Mesmo antes do mundo acabar, religioso me confesso
Amigos, companheiros e correligionários declaro-me religioso! Já o sou desde que me lembro, mas só hoje o confesso em toda a profundidade da letra de forma. Religioso e muito.
E o que quero dizer com este termo – religioso? Pois bem, o que o termo quer dizer.
Para muitos, religião vem de religare, ou seja, agrupar, de ligar duas vezes, ou ligar rapidamente. Lamento dizê-lo, mas esta etimologia é uma crença popular que vem do latim bárbaro até a autores modernos. Este religar traduzir-se-ia no facto de as religiões criarem laços entre os homens ou pontes entre o céu e a terra.

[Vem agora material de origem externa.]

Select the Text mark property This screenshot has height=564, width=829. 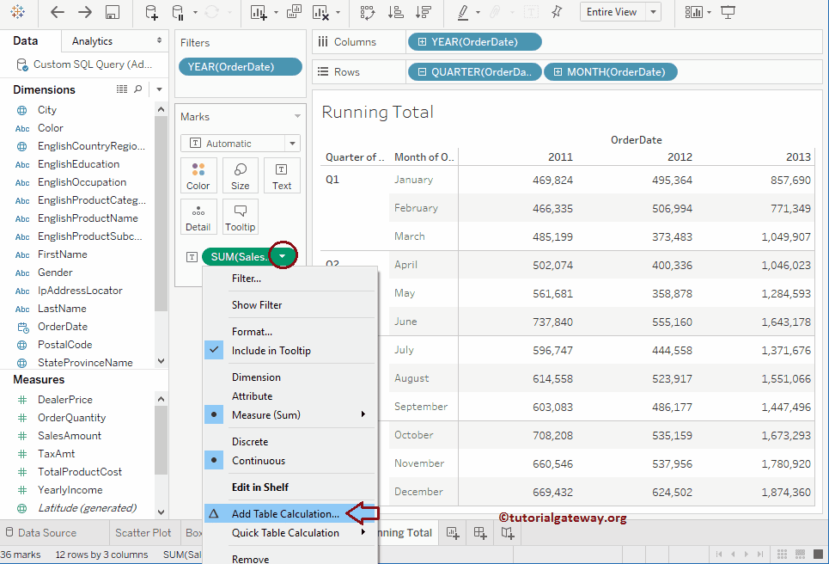tap(281, 175)
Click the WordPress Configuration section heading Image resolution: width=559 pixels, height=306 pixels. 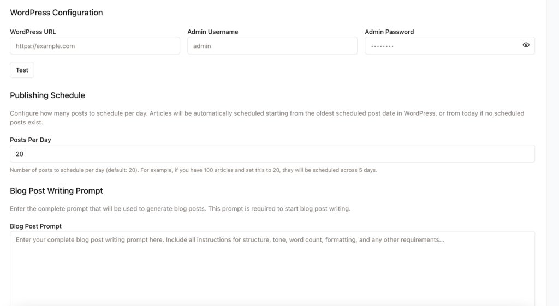click(56, 13)
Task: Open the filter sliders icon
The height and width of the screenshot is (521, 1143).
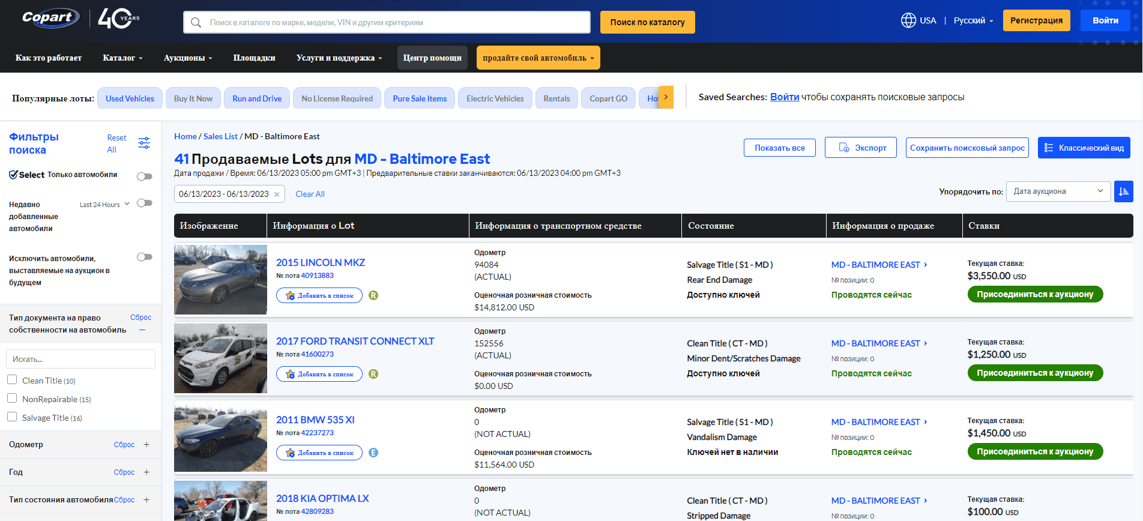Action: pyautogui.click(x=144, y=143)
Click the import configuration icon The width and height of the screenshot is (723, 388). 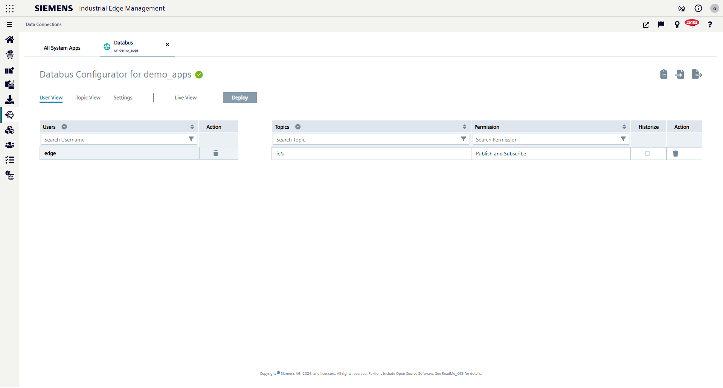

O velho Cícero, no entanto, entendia que a palavra tinha origem em relegere, ou seja ler duas vezes, ter bastante presente um texto – o que se coaduna mais com a importância da palavra nas mais diversas formas de religião.
Mas a minha etimologia preferida está em religiens, que é também a mais frequentemente encontrada nos especialistas, nomeadamente no nosso José Pedro Machado no Dicionário Etimológico da Língua Portuguesa, que tive a felicidade de comprar há 10 anos num alfarrabista de Braga. Religiens, que se opõe anegligiens (que dá, por sua vez, origem a negligência) quer dizer cuidado. Ou, melhor ainda, escrúpulo. Oreligu era justamente o cuidado ou o escrúpulo que se colocava na adoração dos lares, ou seja, no tributo aos antepassados deificados de cada família.
E aqui têm como sendo eu um tipo escrupuloso, me afirmo religioso. E muito, com aquele escrúpulo (descrupulus, a pedrinha aguçada, que tanto se mete na sandália para nos atormentar a caminhada, como na balança para equilibrar o fiel até ao rigor) dos que dormem bem à noite.
Mesmo na noite em que o mundo (não) acaba.
A minha religião
O Henrique fez aqui uma série de belos círculos em volta do “religioso”. Não resisto a uma voltinha, também. Aviso já que sem ler o post dele não se perceberá patavina do que vou dizer e mesmo assim tenho dúvidas, sendo o hermetismo da minha exclusiva responsabilidade.
A incursão do Henrique pelo religioso está sustentada na etimologia. E embora confesse uma bruta inveja pelo Dicionário Etimológico que ele abarbatou em Braga, sigo, como no comentário que lhe fez o Panurgo, um caminho diferente. A etimologia não me alegra. Mesmo o re-ligare em que as aulas com o Padre Manuel Antunes me continuam a fazer crer, parece-me pouco para o que entendo por religião.
Para mim, religião é tirar os olhos do chão e lavantá-los para o alto. Os tipos que andam com a cabeça no ar, essa necessidade de andar com a cabeça no ar, em vez de a deixar entalada entre os ombros, é a religião ou o sentimento religioso. Às vezes dá mau resultado: Tales espetou-se num buraco, Sócrates, de tanto levantar a cabeça para investigar os céus, bebeu o que bebeu.
Já levamos uns séculos de desvalorização do religioso, tomado muitas vezes como puro obscurantismo, como uma atávica tentativa de protecção infantil, para não dizer infantilóide, contra os medos que a Natureza nos inspirou no passado. Esta leitura, tão politicamente correcta, não cola. Levantar a cabeça para o alto é, sim, um sinal claro de insatisfação, de falta de qualquer coisa, de um sopro inexplicável. Inspira-se, levanta-se a cabeça para o alto e é isso o sentimento religioso. Em boa verdade, quando a humanidade começou a levantar a cabeça para o céu, nesse movimento concentrou curiosidade científica, aspiração estética e vontade de ética. Levanta-se a cabeça para o céu e está-se à procura de verdade, de beleza e de sentido. Não é só uma re-ligação do homem com o cosmos, é também um movimento interior de busca de identidade.
O nosso antepassado que pela primeira vez levantou a cabeça para o céu não era um homem inferior, não era um animal amedrontado. Era um tipo que não sabia, mas tinha vontade de saber, era um tipo que matava, mas tinha vontade de não matar, era um tipo feio que tinha fome de beleza.
Não foi preciso muito, bastou levantar a cabeça para o céu.